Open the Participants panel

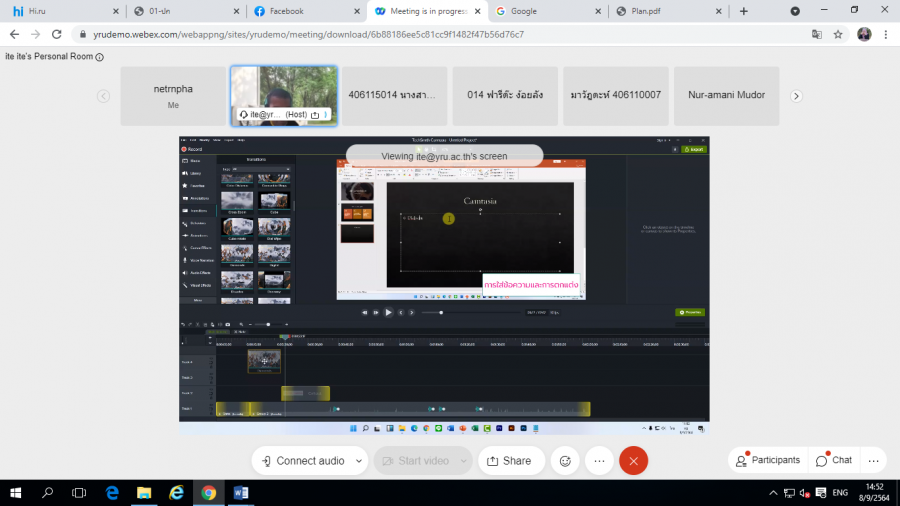coord(768,460)
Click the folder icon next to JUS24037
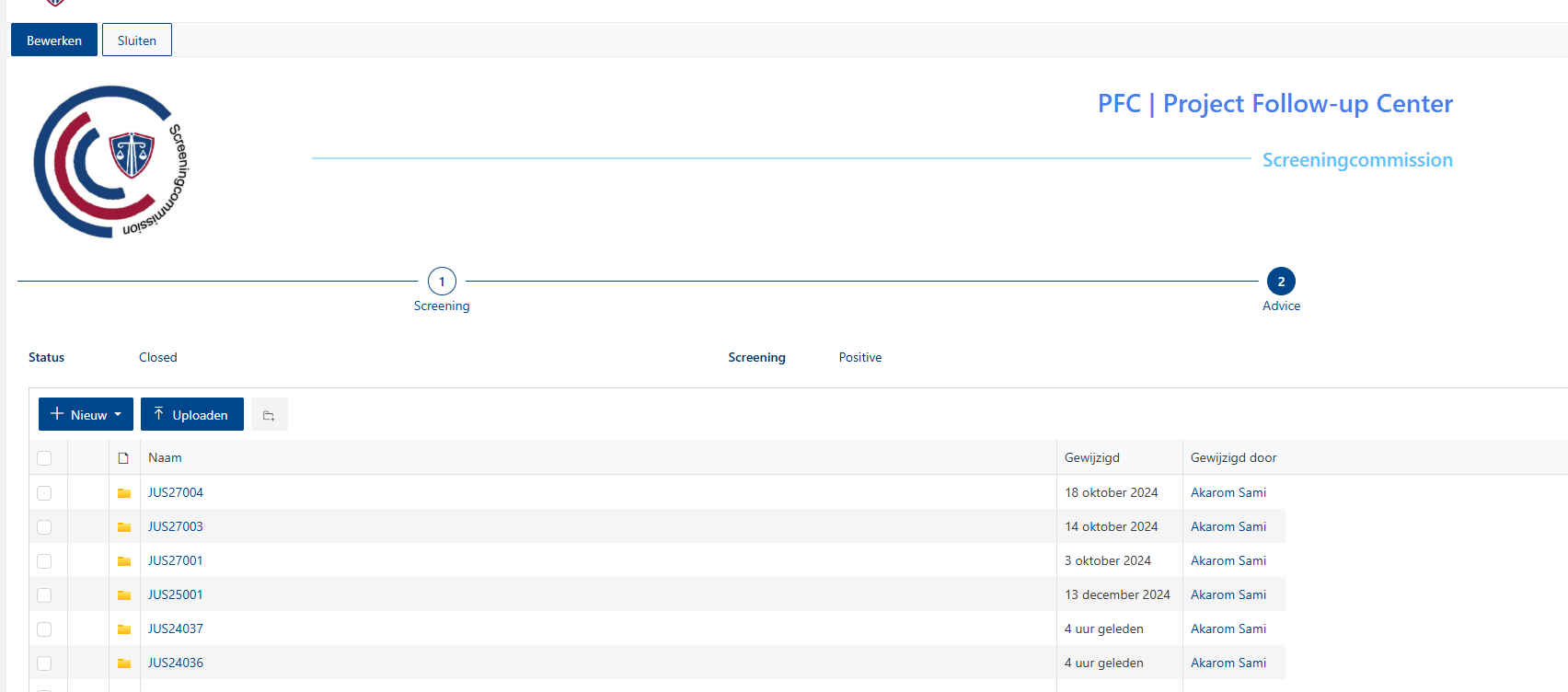 [124, 629]
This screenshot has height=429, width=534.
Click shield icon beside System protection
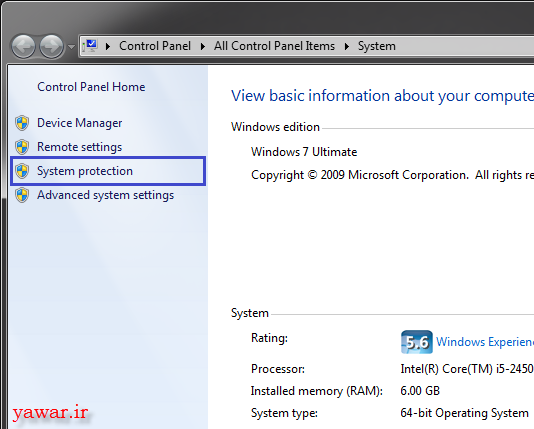click(x=22, y=171)
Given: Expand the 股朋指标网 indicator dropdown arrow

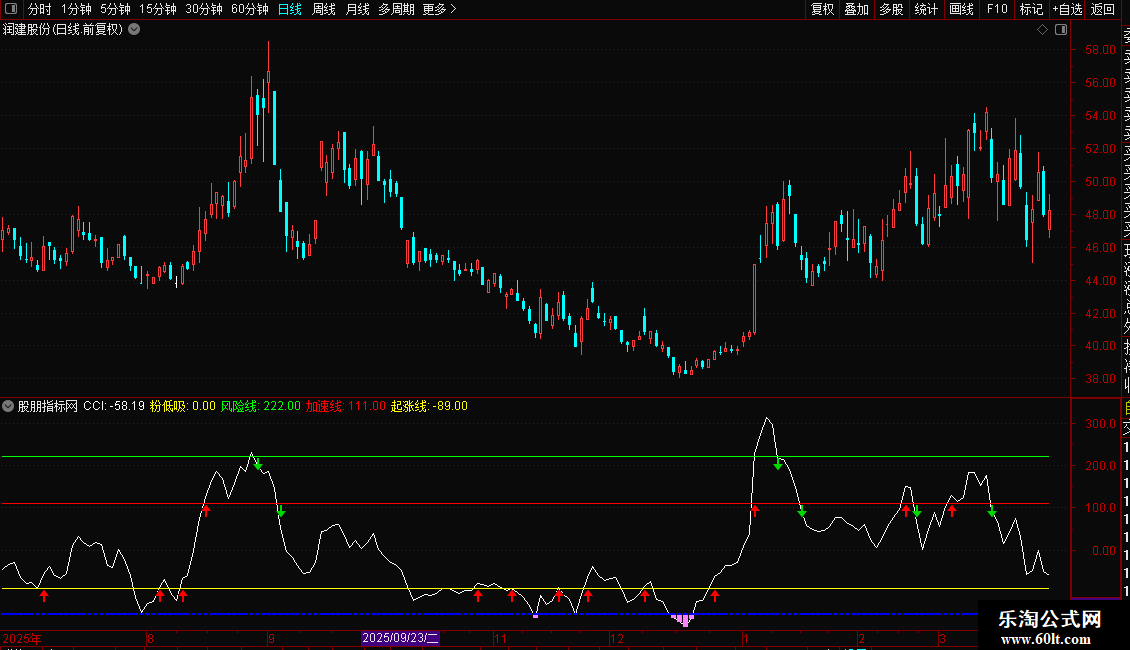Looking at the screenshot, I should [x=9, y=406].
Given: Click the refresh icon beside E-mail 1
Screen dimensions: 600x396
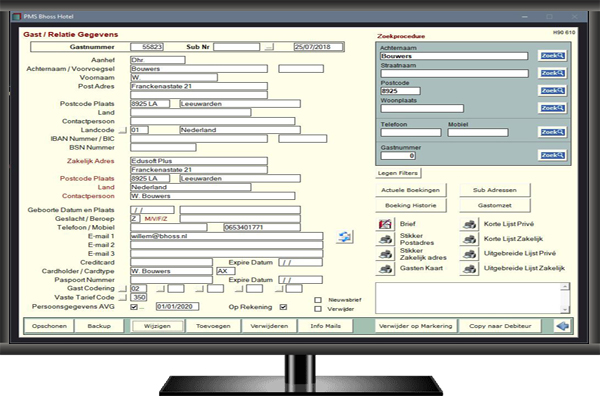Looking at the screenshot, I should 344,237.
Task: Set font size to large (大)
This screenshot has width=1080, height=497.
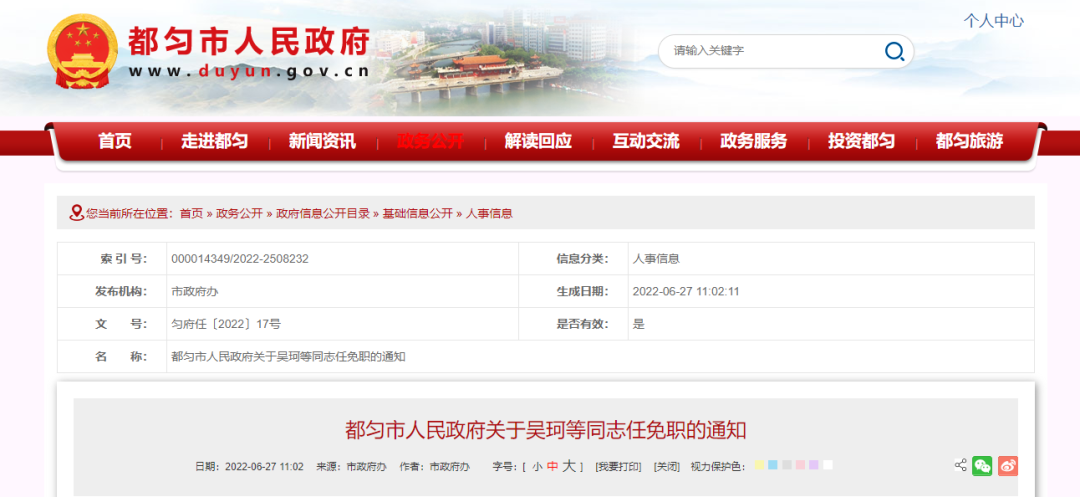Action: click(x=568, y=466)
---*---
Your copy should match the data exactly, apart from the images, which are dropped.

▶ [Final answer]
Open the Participants panel

coord(768,460)
Click the folder icon next to JUS24037
 [124, 629]
This screenshot has height=429, width=534.
Click shield icon beside System protection
click(x=22, y=171)
Given: Expand the 股朋指标网 indicator dropdown arrow

Looking at the screenshot, I should [x=9, y=406].
Given: Click the refresh icon beside E-mail 1
Screen dimensions: 600x396
Looking at the screenshot, I should 344,237.
Task: Set font size to large (大)
This screenshot has width=1080, height=497.
Action: click(x=568, y=466)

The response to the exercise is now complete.